● 原文
───
阿信屋一○年才開第一家店,此後兩年因太古封殺意外爆紅而極速擴張,現時已有一百二十間店,平均一星期便開一間。創辦人林偉駿,更揚言要開夠三百間,數目多過 OK便利店,並堅持由日本、韓國直接進口零食,做到全行最平。不過,行內早已流傳,因貨量大而狂開分店散貨的阿信屋,已擴張失控,大量堆積存貨;本刊更直擊阿信屋職員密密將快過期的零食,大量運到將軍澳堆填區處理,埋葬地底。
759阿信屋去年遭太古可口可樂封殺,創辦人林偉駿曾接受多份報章訪問,獲網民力撐。自此阿信屋選擇從日本等地直接入貨,並大舉開分店,目前已有一百二十間。
阿信屋的分店,遠至機場、赤柱,近至港鐵站及你我家樓下的商場,都有其蹤影;不過,有些鋪位的位置吊腳,甚少人幫襯,如尖沙咀 iSQUARE商場的四樓角落;有的則集中在一個地方狂開分店,互相「對打」,如將軍澳的新都城商場,便有三家店,令人摸不着頭腦。
───
(摘錄自某資料集的記錄)
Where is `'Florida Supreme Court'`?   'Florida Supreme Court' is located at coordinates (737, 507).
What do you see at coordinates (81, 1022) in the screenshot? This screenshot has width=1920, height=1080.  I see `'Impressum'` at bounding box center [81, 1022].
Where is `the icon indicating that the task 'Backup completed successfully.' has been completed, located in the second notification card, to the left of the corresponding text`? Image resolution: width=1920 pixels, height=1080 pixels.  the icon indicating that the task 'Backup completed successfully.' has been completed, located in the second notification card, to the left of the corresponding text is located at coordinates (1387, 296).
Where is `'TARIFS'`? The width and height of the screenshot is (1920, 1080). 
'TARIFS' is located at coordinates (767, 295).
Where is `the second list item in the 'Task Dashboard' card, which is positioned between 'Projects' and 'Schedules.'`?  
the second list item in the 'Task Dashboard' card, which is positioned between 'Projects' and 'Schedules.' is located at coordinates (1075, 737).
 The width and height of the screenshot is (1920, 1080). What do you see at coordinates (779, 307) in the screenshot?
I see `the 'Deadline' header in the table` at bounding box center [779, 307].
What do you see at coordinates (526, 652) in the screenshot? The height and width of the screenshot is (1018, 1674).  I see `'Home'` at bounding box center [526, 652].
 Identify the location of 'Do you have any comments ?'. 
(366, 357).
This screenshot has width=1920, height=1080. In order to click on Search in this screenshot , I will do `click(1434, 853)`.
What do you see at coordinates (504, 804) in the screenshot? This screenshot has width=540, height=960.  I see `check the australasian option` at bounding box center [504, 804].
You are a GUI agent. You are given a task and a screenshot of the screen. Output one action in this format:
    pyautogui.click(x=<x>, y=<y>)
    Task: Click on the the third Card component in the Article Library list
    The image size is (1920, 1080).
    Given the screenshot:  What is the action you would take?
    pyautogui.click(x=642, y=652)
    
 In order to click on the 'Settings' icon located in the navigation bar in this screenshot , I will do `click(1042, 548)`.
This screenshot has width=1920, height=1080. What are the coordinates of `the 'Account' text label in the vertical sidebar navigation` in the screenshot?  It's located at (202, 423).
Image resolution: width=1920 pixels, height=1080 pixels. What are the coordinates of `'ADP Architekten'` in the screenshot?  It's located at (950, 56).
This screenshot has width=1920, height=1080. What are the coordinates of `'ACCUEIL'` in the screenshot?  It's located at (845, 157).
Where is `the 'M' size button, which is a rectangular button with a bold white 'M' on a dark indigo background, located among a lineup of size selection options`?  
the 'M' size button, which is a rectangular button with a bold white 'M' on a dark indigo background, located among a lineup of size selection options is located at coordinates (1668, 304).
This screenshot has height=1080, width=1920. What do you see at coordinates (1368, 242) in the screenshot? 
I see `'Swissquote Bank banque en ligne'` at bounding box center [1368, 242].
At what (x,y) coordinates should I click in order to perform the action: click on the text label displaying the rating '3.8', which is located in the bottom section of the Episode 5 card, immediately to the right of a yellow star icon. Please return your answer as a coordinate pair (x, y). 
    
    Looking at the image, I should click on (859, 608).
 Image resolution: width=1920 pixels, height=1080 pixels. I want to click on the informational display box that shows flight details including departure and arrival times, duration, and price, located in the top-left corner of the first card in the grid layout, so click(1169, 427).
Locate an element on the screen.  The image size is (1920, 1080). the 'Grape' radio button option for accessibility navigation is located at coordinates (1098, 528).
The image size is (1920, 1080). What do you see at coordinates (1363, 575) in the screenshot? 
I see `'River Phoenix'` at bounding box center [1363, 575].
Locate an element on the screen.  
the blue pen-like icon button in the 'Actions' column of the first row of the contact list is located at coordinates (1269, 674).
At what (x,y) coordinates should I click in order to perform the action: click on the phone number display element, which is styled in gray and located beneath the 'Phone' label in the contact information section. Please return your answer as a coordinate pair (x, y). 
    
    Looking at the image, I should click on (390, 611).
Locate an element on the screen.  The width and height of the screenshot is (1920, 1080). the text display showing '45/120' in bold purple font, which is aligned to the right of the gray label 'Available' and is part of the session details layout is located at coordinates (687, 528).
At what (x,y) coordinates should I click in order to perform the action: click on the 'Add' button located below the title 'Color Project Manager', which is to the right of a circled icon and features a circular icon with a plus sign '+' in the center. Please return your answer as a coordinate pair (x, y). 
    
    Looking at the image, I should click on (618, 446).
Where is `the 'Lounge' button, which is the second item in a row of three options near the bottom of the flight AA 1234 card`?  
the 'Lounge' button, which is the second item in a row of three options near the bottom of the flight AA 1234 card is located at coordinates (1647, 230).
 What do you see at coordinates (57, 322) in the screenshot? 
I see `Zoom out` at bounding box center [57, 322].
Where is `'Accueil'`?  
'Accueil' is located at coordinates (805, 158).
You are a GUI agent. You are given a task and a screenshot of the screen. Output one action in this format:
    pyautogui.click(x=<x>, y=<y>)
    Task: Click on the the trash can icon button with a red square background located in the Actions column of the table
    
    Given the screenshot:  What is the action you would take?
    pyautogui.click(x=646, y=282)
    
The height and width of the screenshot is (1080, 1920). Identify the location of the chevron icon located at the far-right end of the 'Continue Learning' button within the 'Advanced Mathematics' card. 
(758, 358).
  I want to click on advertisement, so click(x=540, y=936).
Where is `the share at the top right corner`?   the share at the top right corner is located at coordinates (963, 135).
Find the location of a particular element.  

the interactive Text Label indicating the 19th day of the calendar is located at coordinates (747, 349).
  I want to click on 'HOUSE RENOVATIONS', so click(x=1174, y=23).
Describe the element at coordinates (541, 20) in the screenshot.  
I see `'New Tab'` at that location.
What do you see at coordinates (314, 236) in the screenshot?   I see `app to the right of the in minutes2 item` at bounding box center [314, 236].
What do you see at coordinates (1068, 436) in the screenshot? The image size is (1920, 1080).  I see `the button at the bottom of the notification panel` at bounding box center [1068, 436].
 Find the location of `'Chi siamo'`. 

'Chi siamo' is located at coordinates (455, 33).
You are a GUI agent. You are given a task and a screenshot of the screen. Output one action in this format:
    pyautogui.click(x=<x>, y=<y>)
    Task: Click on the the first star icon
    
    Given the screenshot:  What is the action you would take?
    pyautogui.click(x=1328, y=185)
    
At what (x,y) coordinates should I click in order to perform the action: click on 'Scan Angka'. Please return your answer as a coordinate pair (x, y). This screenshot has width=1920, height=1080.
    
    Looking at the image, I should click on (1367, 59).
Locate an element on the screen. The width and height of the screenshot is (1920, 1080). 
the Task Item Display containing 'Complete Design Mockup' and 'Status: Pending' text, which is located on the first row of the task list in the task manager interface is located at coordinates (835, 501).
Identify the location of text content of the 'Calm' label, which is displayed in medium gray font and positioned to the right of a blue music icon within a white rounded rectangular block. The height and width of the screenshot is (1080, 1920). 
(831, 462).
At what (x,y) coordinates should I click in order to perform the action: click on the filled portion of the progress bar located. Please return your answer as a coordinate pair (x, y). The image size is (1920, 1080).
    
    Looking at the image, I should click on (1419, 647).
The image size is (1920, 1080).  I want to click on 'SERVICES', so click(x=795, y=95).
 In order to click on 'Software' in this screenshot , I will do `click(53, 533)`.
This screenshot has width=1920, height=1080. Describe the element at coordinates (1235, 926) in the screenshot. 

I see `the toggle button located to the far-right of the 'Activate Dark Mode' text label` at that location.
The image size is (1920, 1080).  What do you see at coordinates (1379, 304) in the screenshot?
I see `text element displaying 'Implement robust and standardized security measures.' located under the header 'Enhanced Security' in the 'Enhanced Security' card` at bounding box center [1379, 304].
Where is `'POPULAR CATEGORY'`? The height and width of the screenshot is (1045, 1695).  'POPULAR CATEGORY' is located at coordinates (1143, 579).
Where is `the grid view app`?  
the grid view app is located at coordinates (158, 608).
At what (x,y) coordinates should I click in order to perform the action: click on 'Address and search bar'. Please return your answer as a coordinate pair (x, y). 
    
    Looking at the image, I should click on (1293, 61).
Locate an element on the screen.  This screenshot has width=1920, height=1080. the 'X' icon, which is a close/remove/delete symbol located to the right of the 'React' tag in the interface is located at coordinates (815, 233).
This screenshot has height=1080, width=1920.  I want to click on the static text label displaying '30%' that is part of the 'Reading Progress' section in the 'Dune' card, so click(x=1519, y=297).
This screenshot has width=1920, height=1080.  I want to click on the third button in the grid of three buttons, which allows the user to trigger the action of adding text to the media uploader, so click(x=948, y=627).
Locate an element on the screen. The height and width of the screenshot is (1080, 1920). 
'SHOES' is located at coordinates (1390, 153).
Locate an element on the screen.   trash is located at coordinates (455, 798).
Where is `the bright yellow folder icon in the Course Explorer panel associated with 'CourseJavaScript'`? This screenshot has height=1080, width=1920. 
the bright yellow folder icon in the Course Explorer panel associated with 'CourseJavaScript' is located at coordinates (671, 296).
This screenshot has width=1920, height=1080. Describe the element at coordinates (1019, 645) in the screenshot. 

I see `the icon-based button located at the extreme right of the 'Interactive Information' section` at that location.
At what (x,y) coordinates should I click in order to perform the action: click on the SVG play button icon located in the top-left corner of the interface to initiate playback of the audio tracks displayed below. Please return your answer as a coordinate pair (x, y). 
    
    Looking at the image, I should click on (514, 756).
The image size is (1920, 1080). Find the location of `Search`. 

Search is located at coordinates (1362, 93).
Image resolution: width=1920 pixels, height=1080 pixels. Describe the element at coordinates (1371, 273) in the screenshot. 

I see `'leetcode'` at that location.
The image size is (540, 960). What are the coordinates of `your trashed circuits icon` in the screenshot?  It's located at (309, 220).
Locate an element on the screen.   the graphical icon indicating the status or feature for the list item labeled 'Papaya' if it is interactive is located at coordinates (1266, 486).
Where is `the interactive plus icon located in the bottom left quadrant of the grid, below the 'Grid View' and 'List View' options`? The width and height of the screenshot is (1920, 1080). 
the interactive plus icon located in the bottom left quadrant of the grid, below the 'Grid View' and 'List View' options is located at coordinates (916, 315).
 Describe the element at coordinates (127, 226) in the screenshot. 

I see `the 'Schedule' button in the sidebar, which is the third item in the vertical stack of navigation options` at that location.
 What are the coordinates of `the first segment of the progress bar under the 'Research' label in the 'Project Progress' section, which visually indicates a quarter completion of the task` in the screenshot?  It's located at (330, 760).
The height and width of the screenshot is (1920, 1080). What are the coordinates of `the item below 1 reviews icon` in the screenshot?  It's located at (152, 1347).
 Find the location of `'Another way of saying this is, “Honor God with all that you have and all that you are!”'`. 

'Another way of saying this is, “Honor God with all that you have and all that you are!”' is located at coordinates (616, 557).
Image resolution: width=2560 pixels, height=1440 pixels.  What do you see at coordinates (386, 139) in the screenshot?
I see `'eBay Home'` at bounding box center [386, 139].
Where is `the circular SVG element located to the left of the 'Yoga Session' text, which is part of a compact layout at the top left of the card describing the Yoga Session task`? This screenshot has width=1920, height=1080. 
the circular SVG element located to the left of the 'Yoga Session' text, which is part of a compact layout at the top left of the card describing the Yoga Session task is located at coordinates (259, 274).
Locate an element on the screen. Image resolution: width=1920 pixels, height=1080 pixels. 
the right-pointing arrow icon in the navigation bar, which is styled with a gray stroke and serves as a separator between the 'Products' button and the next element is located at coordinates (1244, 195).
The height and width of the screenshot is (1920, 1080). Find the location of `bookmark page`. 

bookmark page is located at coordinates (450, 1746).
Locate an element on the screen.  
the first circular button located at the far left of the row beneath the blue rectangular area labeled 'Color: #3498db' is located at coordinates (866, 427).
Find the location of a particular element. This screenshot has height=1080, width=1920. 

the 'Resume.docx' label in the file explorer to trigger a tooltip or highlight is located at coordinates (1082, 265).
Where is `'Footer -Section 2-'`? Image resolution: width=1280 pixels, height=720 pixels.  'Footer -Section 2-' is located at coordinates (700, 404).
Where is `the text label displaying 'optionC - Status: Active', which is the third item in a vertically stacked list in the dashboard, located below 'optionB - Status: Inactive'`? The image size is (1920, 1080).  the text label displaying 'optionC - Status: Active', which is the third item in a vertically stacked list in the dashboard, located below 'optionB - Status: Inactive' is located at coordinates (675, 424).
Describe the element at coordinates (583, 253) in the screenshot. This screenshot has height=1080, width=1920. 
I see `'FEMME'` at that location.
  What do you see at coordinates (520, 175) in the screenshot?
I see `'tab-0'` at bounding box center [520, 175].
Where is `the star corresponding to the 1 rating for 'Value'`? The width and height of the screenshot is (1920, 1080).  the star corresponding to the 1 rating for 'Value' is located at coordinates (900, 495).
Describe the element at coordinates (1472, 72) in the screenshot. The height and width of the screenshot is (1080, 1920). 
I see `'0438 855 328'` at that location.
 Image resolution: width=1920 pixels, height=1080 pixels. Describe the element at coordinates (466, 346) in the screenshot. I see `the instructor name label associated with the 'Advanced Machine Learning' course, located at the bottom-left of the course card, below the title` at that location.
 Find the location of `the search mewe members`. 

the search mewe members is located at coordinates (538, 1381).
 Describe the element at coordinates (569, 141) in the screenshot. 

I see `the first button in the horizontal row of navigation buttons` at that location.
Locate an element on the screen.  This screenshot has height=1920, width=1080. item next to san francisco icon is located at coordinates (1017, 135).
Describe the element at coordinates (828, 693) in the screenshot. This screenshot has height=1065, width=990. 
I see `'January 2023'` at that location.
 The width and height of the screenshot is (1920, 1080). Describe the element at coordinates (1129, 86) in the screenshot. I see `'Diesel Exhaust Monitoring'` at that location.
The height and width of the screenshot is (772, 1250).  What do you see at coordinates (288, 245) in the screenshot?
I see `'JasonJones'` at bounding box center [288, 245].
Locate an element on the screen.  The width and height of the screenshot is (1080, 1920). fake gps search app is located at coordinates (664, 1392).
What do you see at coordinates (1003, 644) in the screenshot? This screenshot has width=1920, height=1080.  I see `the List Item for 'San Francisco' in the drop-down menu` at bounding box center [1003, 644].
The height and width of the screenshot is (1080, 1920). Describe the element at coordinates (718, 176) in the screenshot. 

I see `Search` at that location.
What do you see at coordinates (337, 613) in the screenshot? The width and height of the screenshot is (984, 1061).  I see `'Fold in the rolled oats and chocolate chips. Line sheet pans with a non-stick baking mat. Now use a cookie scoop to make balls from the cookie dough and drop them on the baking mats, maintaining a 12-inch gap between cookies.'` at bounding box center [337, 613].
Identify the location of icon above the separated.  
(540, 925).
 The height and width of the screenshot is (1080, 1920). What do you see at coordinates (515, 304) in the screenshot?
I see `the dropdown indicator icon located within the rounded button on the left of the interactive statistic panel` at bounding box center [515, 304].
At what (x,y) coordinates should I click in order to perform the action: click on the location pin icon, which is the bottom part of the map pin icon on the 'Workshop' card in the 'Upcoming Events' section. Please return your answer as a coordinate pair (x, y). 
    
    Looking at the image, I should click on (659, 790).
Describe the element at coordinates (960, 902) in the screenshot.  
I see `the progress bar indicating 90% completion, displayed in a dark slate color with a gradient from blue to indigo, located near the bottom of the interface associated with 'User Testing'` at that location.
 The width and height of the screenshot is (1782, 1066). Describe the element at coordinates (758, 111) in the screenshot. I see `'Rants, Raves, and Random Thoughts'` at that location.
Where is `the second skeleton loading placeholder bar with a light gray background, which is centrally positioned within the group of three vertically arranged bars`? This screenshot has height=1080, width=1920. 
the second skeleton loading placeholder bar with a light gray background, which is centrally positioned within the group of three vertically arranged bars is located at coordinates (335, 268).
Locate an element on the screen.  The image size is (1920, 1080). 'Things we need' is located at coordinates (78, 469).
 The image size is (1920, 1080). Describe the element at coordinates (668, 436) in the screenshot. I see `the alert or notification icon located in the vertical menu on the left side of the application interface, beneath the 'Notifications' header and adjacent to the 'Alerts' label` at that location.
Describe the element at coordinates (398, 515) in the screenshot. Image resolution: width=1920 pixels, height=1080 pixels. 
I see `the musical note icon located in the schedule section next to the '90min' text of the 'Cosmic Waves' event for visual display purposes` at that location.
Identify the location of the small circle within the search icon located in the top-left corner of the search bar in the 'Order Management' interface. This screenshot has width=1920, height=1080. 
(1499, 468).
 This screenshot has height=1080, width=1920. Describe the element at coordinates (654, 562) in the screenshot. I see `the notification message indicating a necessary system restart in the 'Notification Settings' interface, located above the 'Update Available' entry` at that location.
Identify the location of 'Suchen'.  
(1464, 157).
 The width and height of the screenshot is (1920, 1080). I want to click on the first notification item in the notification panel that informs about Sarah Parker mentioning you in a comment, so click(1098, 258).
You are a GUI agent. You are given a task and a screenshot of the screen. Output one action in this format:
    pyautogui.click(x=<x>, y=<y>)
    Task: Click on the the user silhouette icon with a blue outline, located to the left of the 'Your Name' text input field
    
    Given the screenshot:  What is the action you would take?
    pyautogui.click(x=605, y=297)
───
● 練習
從關於阿信屋的原文中,把「阿信屋一○年才開第一家店,此」到「將軍澳堆填區處理,埋葬地底。」之間的文字原樣複製出來,首尾兩處均包括在內。

● 任務輸出
阿信屋一○年才開第一家店,此後兩年因太古封殺意外爆紅而極速擴張,現時已有一百二十間店,平均一星期便開一間。創辦人林偉駿,更揚言要開夠三百間,數目多過 OK便利店,並堅持由日本、韓國直接進口零食,做到全行最平。不過,行內早已流傳,因貨量大而狂開分店散貨的阿信屋,已擴張失控,大量堆積存貨;本刊更直擊阿信屋職員密密將快過期的零食,大量運到將軍澳堆填區處理,埋葬地底。